* _EXERCISE DIRECTIONS_: Return, word for word, the line containing "Viewport: 800px width, 386px height." and every line after it through the last line of the records below.

*** INFORMATION ***

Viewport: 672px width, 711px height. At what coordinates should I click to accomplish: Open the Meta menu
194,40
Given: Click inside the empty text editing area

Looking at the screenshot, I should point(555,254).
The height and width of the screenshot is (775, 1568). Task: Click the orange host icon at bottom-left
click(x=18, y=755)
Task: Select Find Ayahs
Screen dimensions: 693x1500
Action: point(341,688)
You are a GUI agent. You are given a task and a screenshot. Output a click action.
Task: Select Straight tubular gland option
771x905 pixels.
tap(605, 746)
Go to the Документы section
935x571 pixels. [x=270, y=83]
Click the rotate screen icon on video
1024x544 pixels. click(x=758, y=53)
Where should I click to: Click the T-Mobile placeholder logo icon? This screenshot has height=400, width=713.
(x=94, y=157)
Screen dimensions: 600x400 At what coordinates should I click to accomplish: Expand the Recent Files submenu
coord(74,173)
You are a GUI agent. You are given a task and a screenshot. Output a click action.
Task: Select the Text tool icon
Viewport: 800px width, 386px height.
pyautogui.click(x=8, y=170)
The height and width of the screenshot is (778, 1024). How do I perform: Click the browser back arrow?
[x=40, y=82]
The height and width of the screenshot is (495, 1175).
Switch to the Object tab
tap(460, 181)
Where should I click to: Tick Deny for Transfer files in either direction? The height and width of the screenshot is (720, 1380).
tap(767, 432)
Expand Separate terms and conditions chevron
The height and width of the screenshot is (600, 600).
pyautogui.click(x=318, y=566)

*** End of INFORMATION ***

* _TASK SOLUTION_:
Viewport: 800px width, 386px height.
pyautogui.click(x=8, y=170)
The height and width of the screenshot is (778, 1024). How do I perform: Click the browser back arrow?
[x=40, y=82]
The height and width of the screenshot is (495, 1175).
Switch to the Object tab
tap(460, 181)
Where should I click to: Tick Deny for Transfer files in either direction? The height and width of the screenshot is (720, 1380).
tap(767, 432)
Expand Separate terms and conditions chevron
The height and width of the screenshot is (600, 600).
pyautogui.click(x=318, y=566)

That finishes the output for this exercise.